法制審議会刑事法(再審関係)部会の審議の進め方に抗議し、議員立法による再審法改正の実現を求める会長声明
1 再審法改正に関しては、昨年6月18日、衆議院に「刑事訴訟法の一部を改正する法律案」(以下「議員立法案」という。)が提出され、現在、継続審議となっているが、この間、法務大臣の諮問を受けて、法制審議会刑事法(再審関係)部会(以下「再審部会」という。)でも審議が進められている。
2 ところで、昨年12月16日に開催された再審部会第13回会議では、「今後の議論のための検討資料」(以下「検討資料」という。)が示された。これは、法務省事務当局が作成した資料であるが、再審部会での審議状況を忠実に整理・反映したものとはいえず、しかも再審部会の委員・幹事への事前の提示や意見聴取を経ることもなく、「意見の集約に向けたたたき台(案)」との標題で先に報道機関に配布され、記者に対する説明も行われていた。
このように、検討資料は、議事運営を補佐すべき立場に過ぎない法務省事務当局が、意見集約の方向性を示唆する内容で論点の抽出・整理を行った上で、その内容を再審部会の委員・幹事に先んじて報道機関に公表することによって、これを既成事実化し、それに沿った方向に再審部会の審議を誘導しようとするものと言わざるを得ない。また、検討資料の内容を見ても、裁判所が再審請求書やその添付資料等を調査し、再審の請求が理由のないものであると認めるときは、証拠開示や事実の取調べをすることなく、書面審理のみで直ちに再審請求を棄却することを義務づける案を明記するなど、えん罪被害者の速やかな救済を指向するものとは言い難く、議員立法案の水準にも達していない不十分なものである。過去のえん罪事件を見ても、再審請求を行った最初の段階で提出した新証拠のみで再審開始・再審無罪に至ることはなく、再審請求後に新たに開示された証拠等が無罪を言い渡すべき新規かつ明白な証拠となって、再審開始・再審無罪を導くことが多いことは言うまでもない。

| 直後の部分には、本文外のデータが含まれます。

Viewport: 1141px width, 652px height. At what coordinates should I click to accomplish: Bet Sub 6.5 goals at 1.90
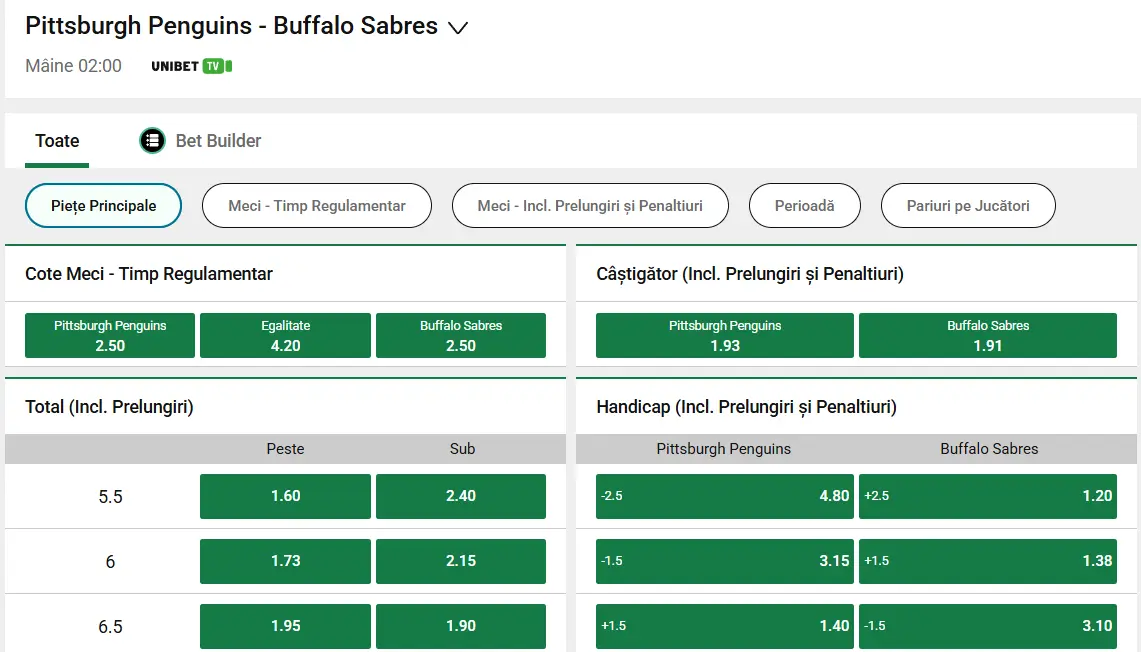point(460,626)
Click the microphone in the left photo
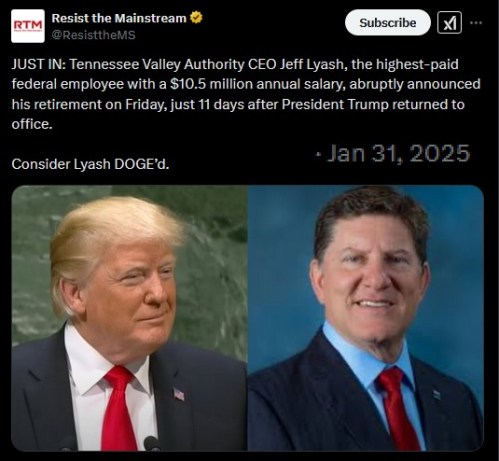Viewport: 499px width, 461px height. coord(152,443)
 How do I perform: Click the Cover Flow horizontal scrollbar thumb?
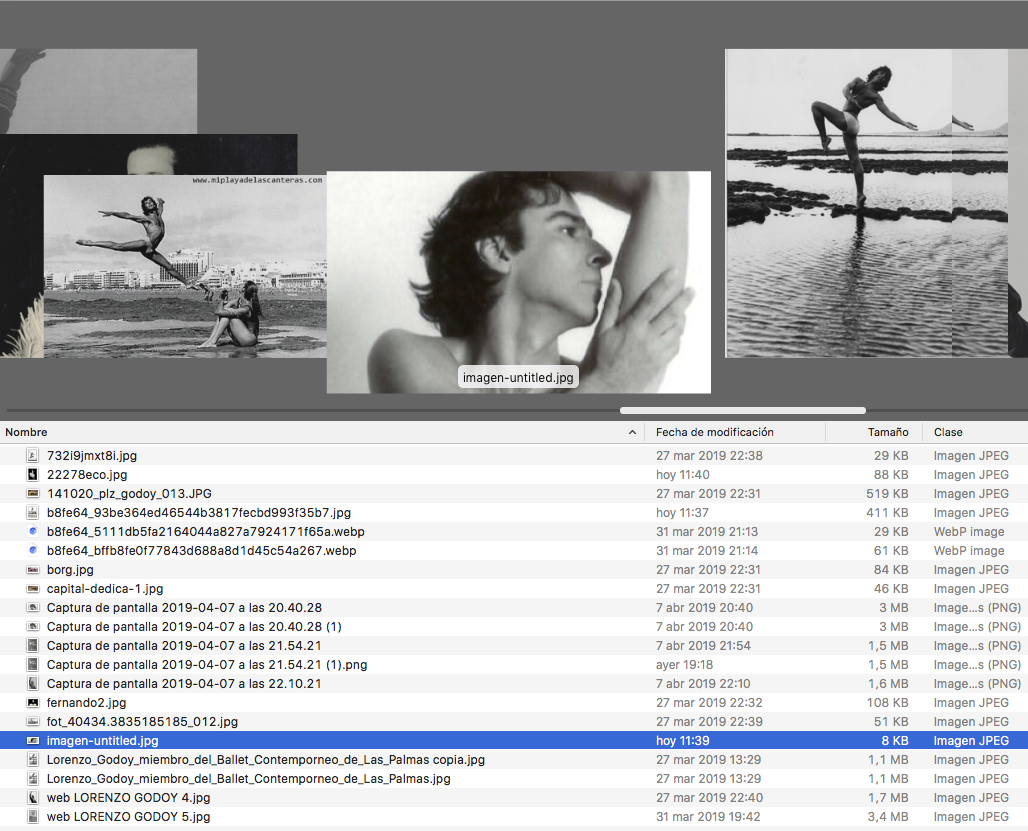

3 再審部会を含め、法制審議会の刑事法関連部会の事務局は、法務省刑事局が務めているが、その要職は検察官が占めている。そのため、再審部会については、かねてよりその公正性、中立性に疑問が呈されており、再審法改正を再審部会の審議に委ねていたのでは、その内容が骨抜きにされるとの指摘もなされていた。当会においても、昨年9月12日に発出した臨時国会での再審法改正の実現を求める会長声明において、その点を指摘していたが、今回の出来事は、まさにそのおそれが現実化したものといえる。
刑事法研究者、元裁判官、さらにはメディアからも、証拠開示や再審開始決定に対する検察官の不服申立ての禁止等の再審法改正の中核となる事項について、「再審部会の議論で示される多くの意見が研究者・法律実務家の多数意見とかけ離れている」、「このままではえん罪被害者のための改正内容につながらない」、「再審法改正の原点に返るべき」などといった深い懸念が相次いで示されており、再審部会での審議状況は再審法改正を求める国民の意思から乖離している。
4 よって、当会は、再審部会に対し、えん罪被害者の速やかな救済の実現という再審法改正の原点に立ち返り、再審制度に関する専門的知見や再審事件の実情を踏まえた公正中立な審議を行うよう求めるとともに、国会に対しては、速やかに議員立法案を審議、可決するよう強く求めるものである。